僕の望み
ブチ切れた黒ギャルが、目を剥いて怒鳴り付ける。
「なんっ、だよ……なんなんだよ! お前、そんなにあたしの邪魔したいのか! 大体なんで戻って来られる、そこの奴らが呼んだお前は、斬って燃やしてやったんだ!」
着物の少女は動じない。大鎌同士をきしらせながら、静かに相手を見つめ返す。
「死にたい思いにあなたが反応するように。私は死ぬまで生きたい人の味方。今はこの人の願いに応えた」
この人という言葉と共に、振り返り、見下ろしたのは僕の方。ついさっき、僕は自分の意志で生きることを選んだ。それが、この子をもう一度呼ぶ願いになったのか。

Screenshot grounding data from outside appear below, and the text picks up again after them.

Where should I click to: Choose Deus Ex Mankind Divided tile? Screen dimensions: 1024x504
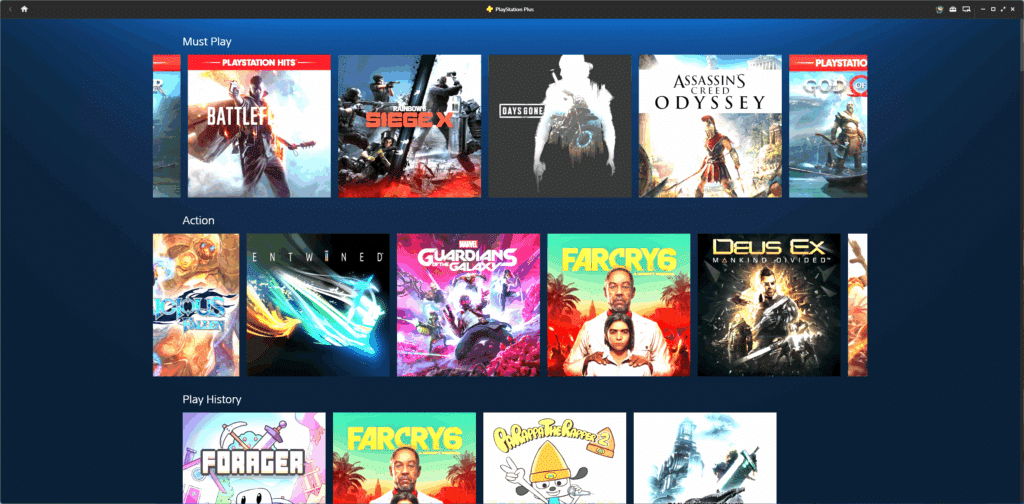769,305
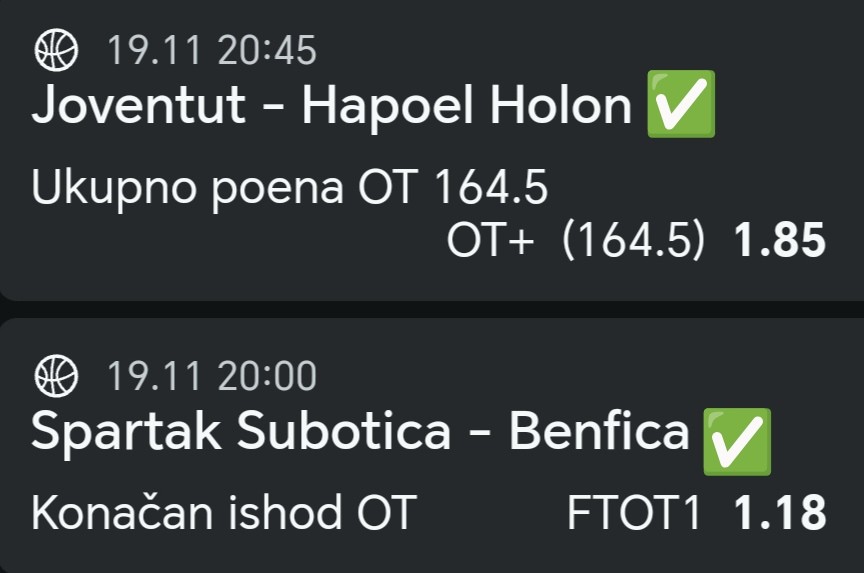
Task: Click the dark gap separating the two bet cards
Action: pyautogui.click(x=432, y=309)
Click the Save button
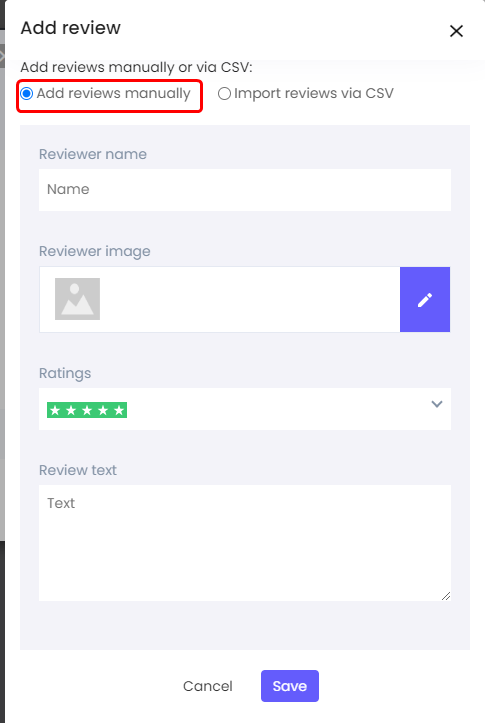The image size is (485, 723). 290,686
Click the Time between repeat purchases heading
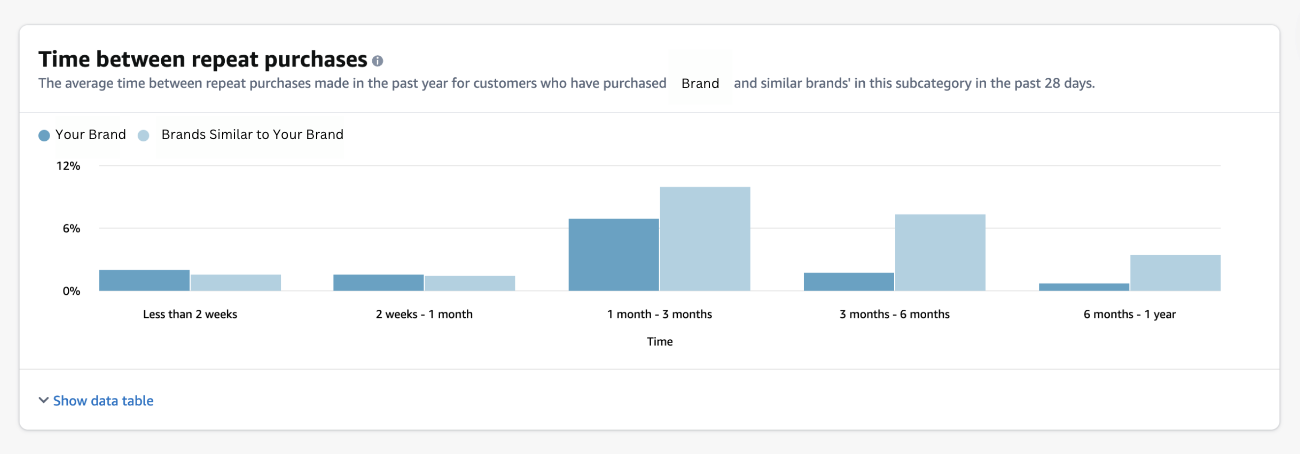Screen dimensions: 1300x454 coord(203,59)
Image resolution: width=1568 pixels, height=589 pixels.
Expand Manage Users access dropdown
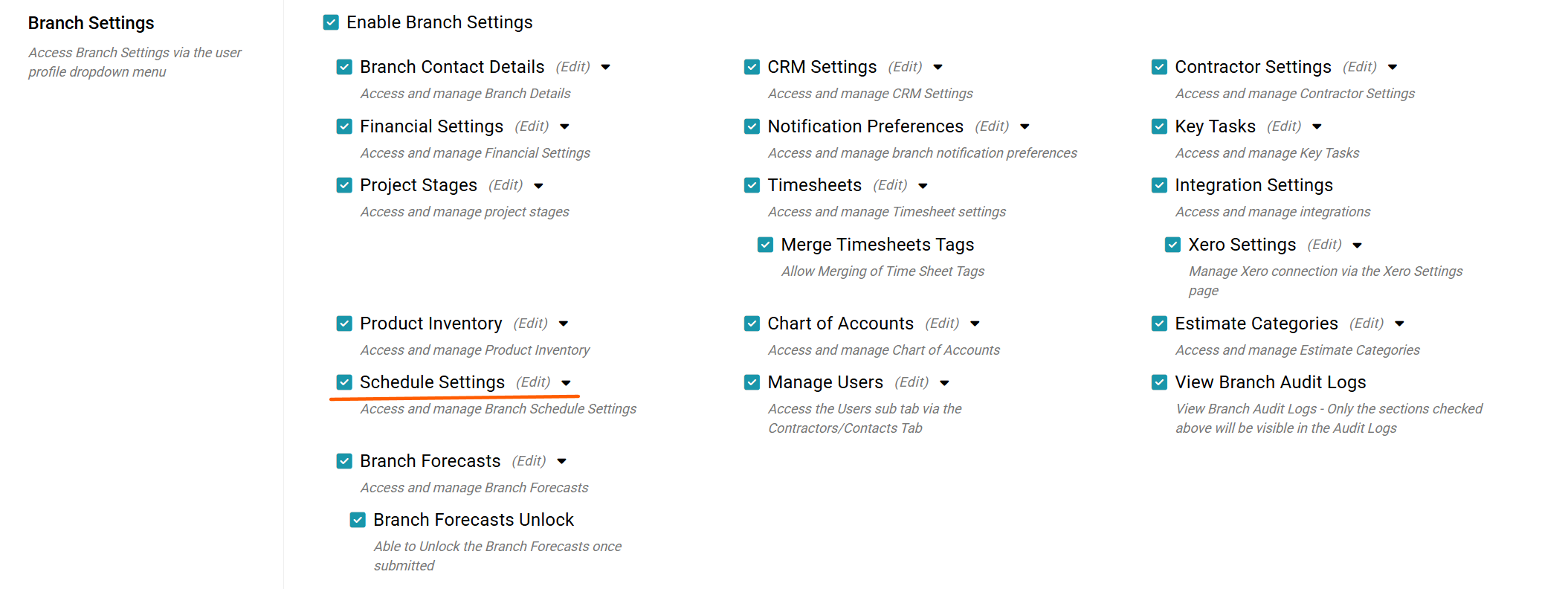coord(945,383)
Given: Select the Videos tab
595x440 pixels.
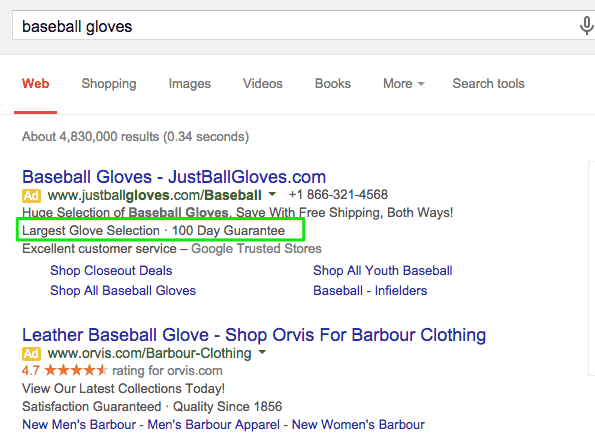Looking at the screenshot, I should point(263,83).
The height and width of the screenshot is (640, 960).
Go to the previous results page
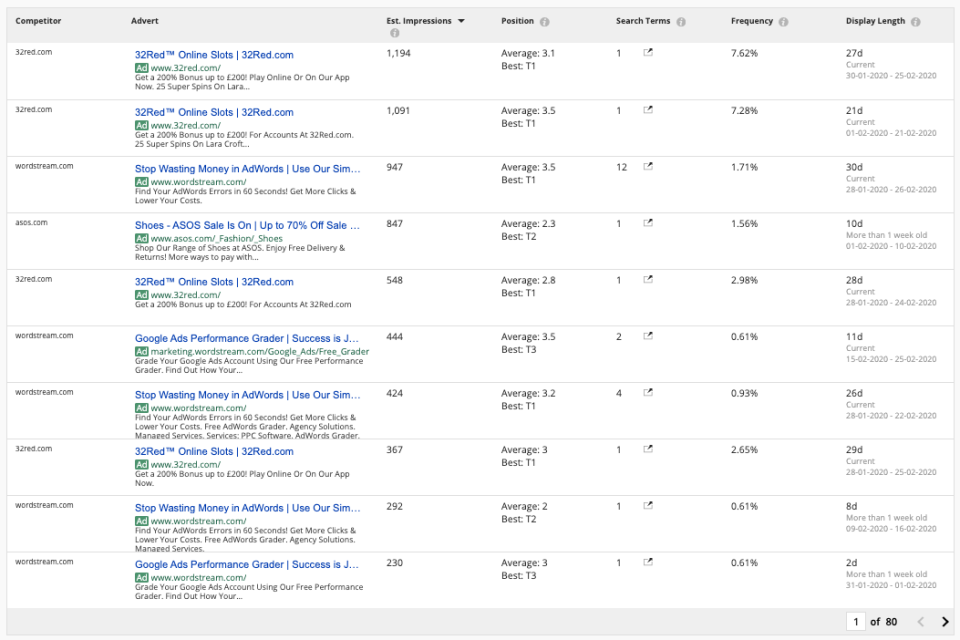921,622
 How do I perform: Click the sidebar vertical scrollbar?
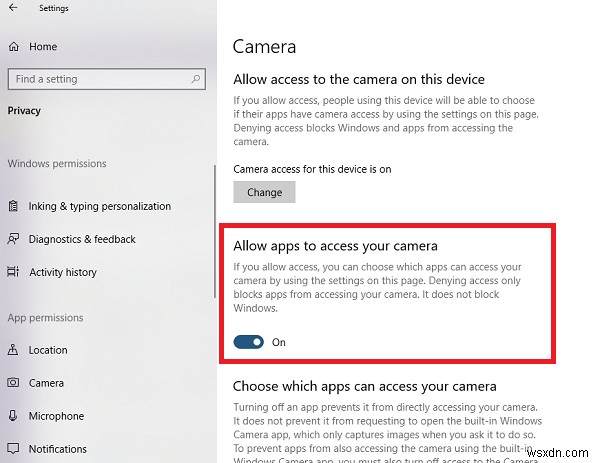[x=214, y=230]
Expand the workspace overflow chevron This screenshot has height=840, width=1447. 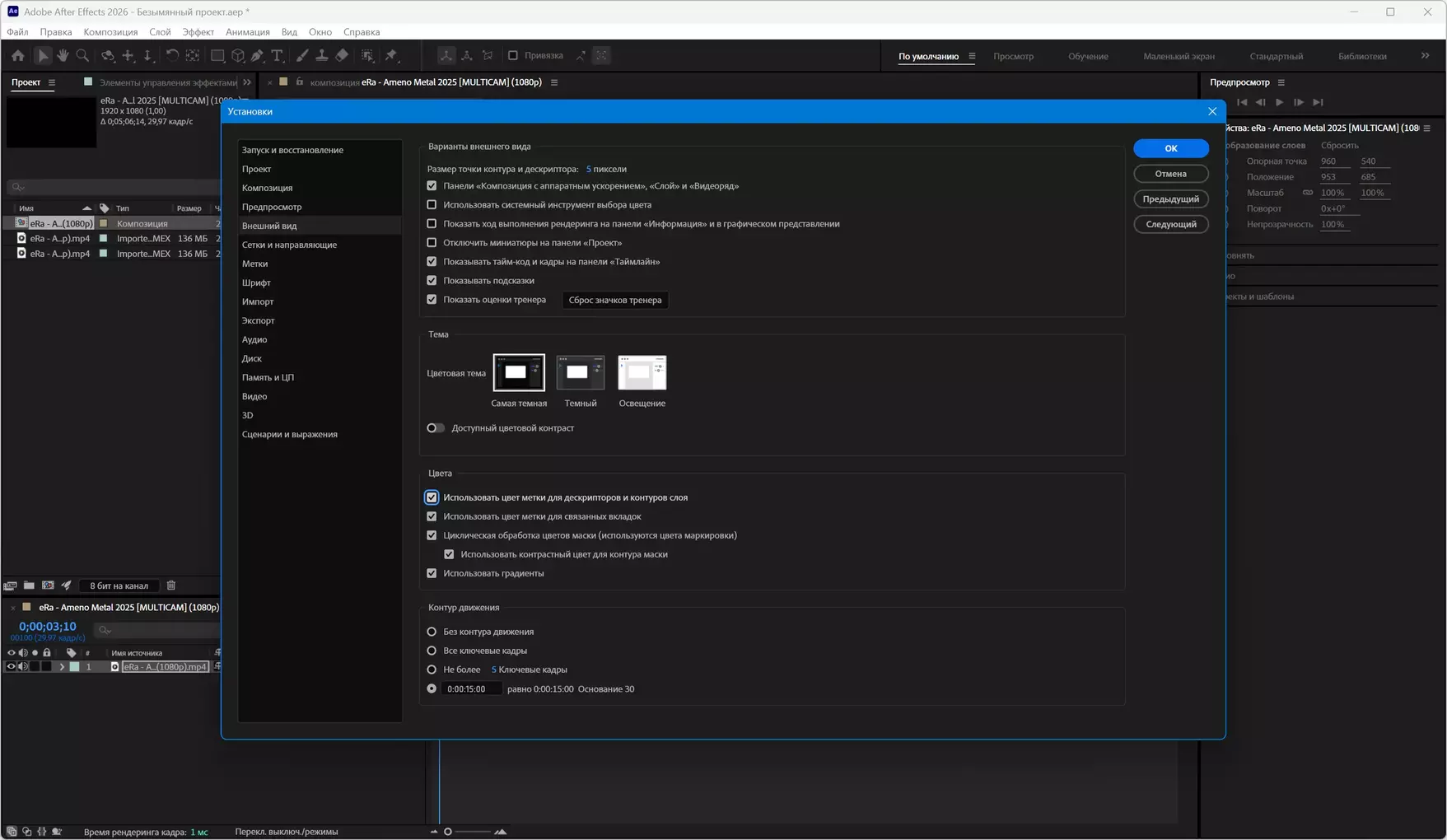click(x=1425, y=56)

さっきまでは、光也くんと環さんが僕をつなぎとめ。今度は僕自身が僕を生かそうとしているのか。
「ふざけるな……! こいつは死ぬんだ、あたしのものだ。渡してたまるかっ!」
叫んだ唇、比喩ではなく、グロスが燃え上がる。青白い炎は全身を取り巻き、膨張した空気が僕と少女を打ちすえた。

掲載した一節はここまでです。